RISC-V Architecture Basics
RISC-V is elegantly simple:
- 32 registers - x0-x31 (x0 is hardwired to zero)
- Program counter - Points to current instruction
- Fixed 32-bit instructions - Easy to decode
- Load/store architecture - Only loads/stores access memory
CPU State Structure
struct CPU {
regs: [u32; 32], // 32 general-purpose registers
pc: u32, // Program counter
memory: Vec, // RAM
}
impl CPU {
fn new() -> Self {
let mut cpu = CPU {
regs: [0; 32],
pc: 0,
memory: vec![0; 1024 * 1024], // 1MB RAM
};
cpu.regs[2] = 0x10000; // Stack pointer (sp)
cpu
}
fn read_reg(&self, idx: usize) -> u32 {
if idx == 0 { 0 } else { self.regs[idx] }
}
fn write_reg(&mut self, idx: usize, val: u32) {
if idx != 0 { self.regs[idx] = val; }
}
}
Instruction Formats
RV32I has six instruction formats.
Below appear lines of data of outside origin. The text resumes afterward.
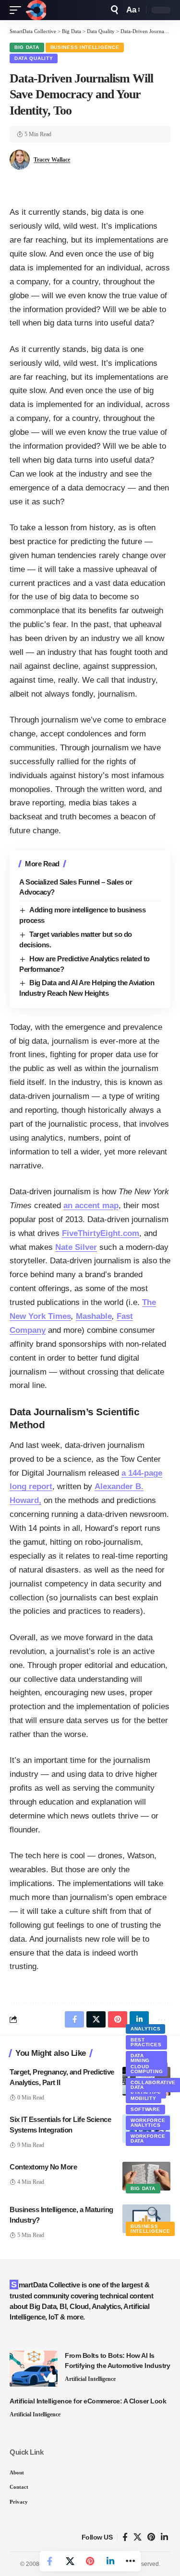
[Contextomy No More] (146, 2176)
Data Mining (140, 2058)
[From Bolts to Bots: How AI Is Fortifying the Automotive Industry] (34, 2369)
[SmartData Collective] (36, 10)
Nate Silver (76, 1247)
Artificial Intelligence (90, 2379)
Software (145, 2109)
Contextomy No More (43, 2167)
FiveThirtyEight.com (100, 1233)
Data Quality (33, 58)
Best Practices (146, 2042)
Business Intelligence (85, 47)
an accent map (91, 1205)
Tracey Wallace (52, 159)
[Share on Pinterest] (90, 2561)
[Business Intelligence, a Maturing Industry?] (146, 2218)
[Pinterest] (151, 2537)
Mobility (143, 2098)
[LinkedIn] (164, 2537)
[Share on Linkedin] (110, 2561)
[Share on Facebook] (50, 2561)
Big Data (26, 47)
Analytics (145, 2028)
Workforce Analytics (148, 2123)
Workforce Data (148, 2138)
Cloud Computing (147, 2069)
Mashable (94, 1316)
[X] (137, 2537)
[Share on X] (70, 2561)
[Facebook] (125, 2537)
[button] (18, 10)
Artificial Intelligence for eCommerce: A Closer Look (88, 2401)
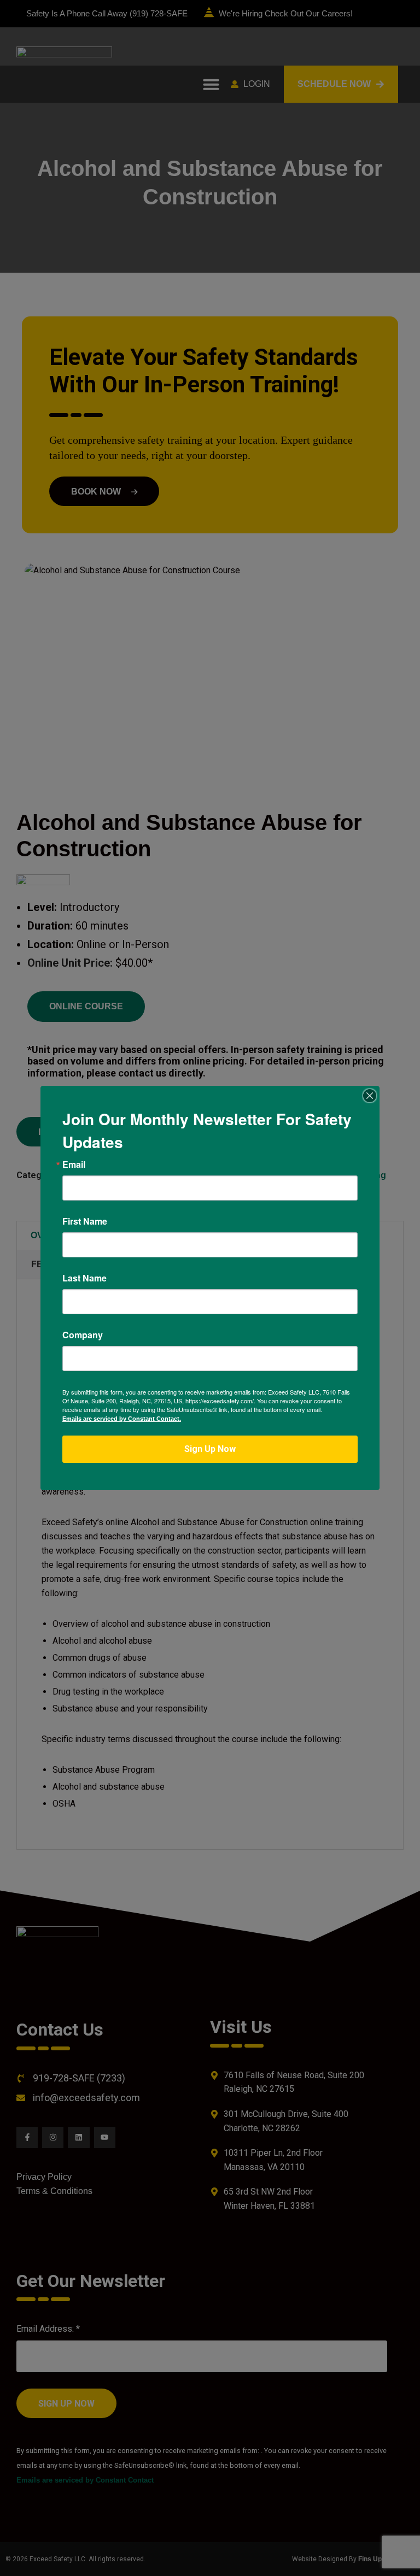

Each 32-bit instruction encodes:
// R-type: register-register operations
// | funct7 | rs2 | rs1 | funct3 | rd | opcode |
// 7 5 5 3 5 7
// I-type: immediate operations
// | imm[11:0] | rs1 | funct3 | rd | opcode |
// 12 5 3 5 7
// S-type: stores
// | imm[11:5] | rs2 | rs1 | funct3 | imm[4:0] | opcode |
// B-type: branches
// | imm[12|10:5] | rs2 | rs1 | funct3 | imm[4:1|11] | opcode |
Instruction Decoding
fn decode(&self, inst: u32) -> DecodedInst {
let opcode = inst & 0x7F;
let rd = ((inst >> 7) & 0x1F) as usize;
let funct3 = (inst >> 12) & 0x7;
let rs1 = ((inst >> 15) & 0x1F) as usize;
let rs2 = ((inst >> 20) & 0x1F) as usize;
let funct7 = (inst >> 25) & 0x7F;
// I-type immediate (sign-extended)
let imm_i = ((inst as i32) >> 20) as u32;
// S-type immediate
let imm_s = ((inst >> 7) & 0x1F)
| (((inst >> 25) & 0x7F) << 5);
DecodedInst { opcode, rd, funct3, rs1, rs2, funct7, imm_i, imm_s }
}
Executing Instructions
fn execute(&mut self) {
let inst = self.fetch();
let d = self.decode(inst);
match d.opcode {
0x33 => { // R-type (ADD, SUB, etc.)
let result = match (d.funct3, d.funct7) {
(0x0, 0x00) => self.read_reg(d.rs1).wrapping_add(self.read_reg(d.rs2)), // ADD
(0x0, 0x20) => self.read_reg(d.rs1).wrapping_sub(self.read_reg(d.rs2)), // SUB
(0x7, 0x00) => self.read_reg(d.rs1) & self.read_reg(d.rs2), // AND
(0x6, 0x00) => self.read_reg(d.rs1) | self.read_reg(d.rs2), // OR
(0x4, 0x00) => self.read_reg(d.rs1) ^ self.read_reg(d.rs2), // XOR
_ => panic!("Unknown R-type"),
};
self.write_reg(d.rd, result);
}
0x13 => { // I-type (ADDI, etc.)
let result = match d.funct3 {
0x0 => self.read_reg(d.rs1).wrapping_add(d.imm_i), // ADDI
0x7 => self.read_reg(d.rs1) & d.imm_i, // ANDI
0x6 => self.read_reg(d.rs1) | d.imm_i, // ORI
_ => panic!("Unknown I-type"),
};
self.write_reg(d.rd, result);
}
0x03 => { // Loads (LW, LB, etc.)
let addr = self.read_reg(d.rs1).wrapping_add(d.imm_i);
let val = self.mem_read32(addr);
self.write_reg(d.rd, val);
}
// ... more opcodes
_ => panic!("Unknown opcode: {:07b}", d.opcode),
}
self.pc += 4; // Advance to next instruction
}
Running a Program
fn run(&mut self) {
loop {
self.execute();
if self.pc >= self.memory.len() as u32 {
break;
}
}
}
Conclusion
A basic RISC-V emulator can be built in a few hundred lines of code. From here, you can add the M extension (multiply/divide), compressed instructions, or even implement a simple operating system.